France – Corée du Sud : l’analyse tactique
22 juin 2015C’est l’heure de la vraie compétition, le début des matchs à élimination directe. Pour son 8e de finale, les Bleues rencontrent la Corée du Sud. Une équipe asiatique, difficile à bouger. Pourtant, les Françaises se sont imposées facilement (3-0) et ont profité de la naïveté de leurs adversaires. Retour sur le match en 3 points.
Les Bleues supersoniques
L’Olympic Stadium de Montréal accueille ce 8e finale de la Coupe du Monde 2015 : la France contre la Corée du Sud. 15 518 spectateurs ont fait le déplacement. Après un match expéditif contre le Mexique (5-0), les Bleues sont en confiance avant d’affronter les Coréennes. Pour cette 1re rencontre à élimination directe, Philippe Bergeroo a décidé de garder son 11 vainqueur contre les Nord-Américaines. Une seule exception : Louisa Nécib remplace Amel Majri sur l’aile gauche. Encore une fois, Gaëtane Thiney reste sur le banc. Un choix plutôt surprenant au vu du duo efficace qu’elle forme avec Eugénie Le Sommer sur le front de l’attaque. Or, Marie-Laure Delie se complète parfaitement avec la Lyonnaise. La Parisienne se comporte comme une renarde des surfaces, en vrai buteuse tandis que sa comparse tourne autour d’elle, en 9 et demi. De surcroît, les deux attaquantes peuvent prendre la profondeur.

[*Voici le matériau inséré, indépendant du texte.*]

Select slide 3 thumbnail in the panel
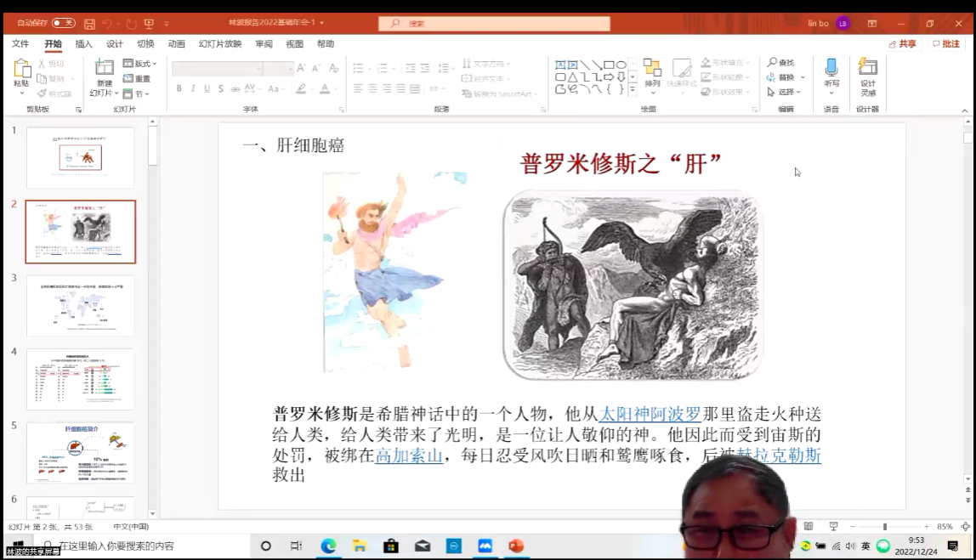Screen dimensions: 976x560 80,305
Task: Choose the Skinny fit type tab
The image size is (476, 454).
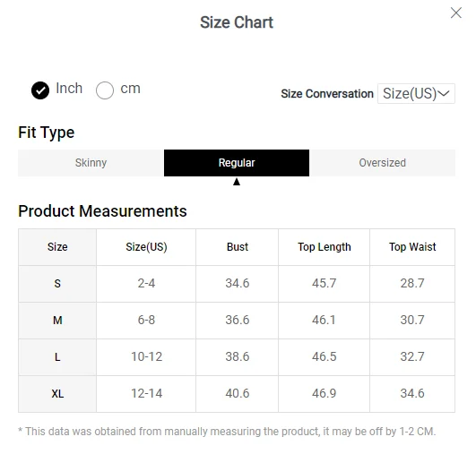Action: click(x=91, y=163)
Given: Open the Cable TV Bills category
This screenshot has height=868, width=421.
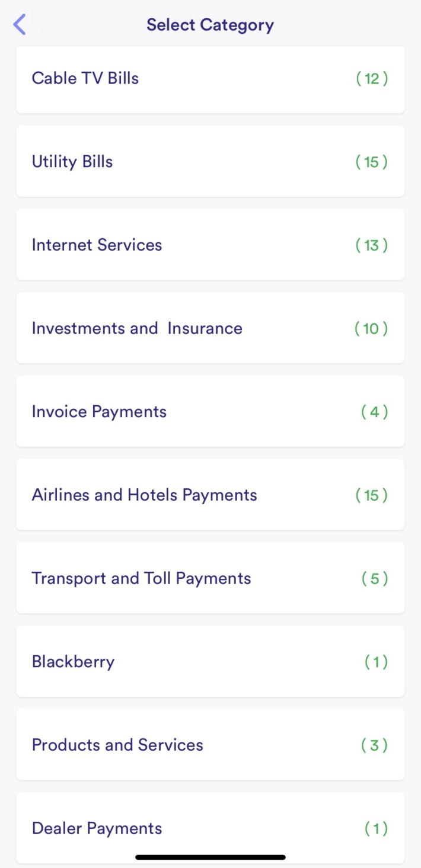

Le début de match français est parfait. Malgré la pression Coréenne, les Françaises posent le jeu. Sachant que les Asiatiques ne refusent pas le jeu, les espaces se créent. Le jeu tricolore est basé sur la latéralité. Les duos Houara – Thomis sur l’aile droite et Boulleau – Nécib sur l’aile gauche sont primordiaux. Le 1er but met en exergue cette idée. Sur son côté gauche, Laure Boulleau prend l’aile, parfaitement décalée par Louisa Nécib. La Parisienne rentre dans la surface, elle cherche la remise de Camille Abily, très importante offensivement. Outre ses transversales millimétrées, la Bretonne a su apporter le surnombre quand il le fallait. Tout comme Amandine Henry. La passe de l’ex-joueuse du MHSC est parfaite. Laure Boulleau centre pour Marie-Laure Delie qui conclut et ouvre la marque. Une action collective de grande classe qui met en valeur l’attaquante parisienne, dans le dur tout au long de sa saison en club. Tout y est : maîtrise technique, intelligence de jeu, mouvement et vitesse.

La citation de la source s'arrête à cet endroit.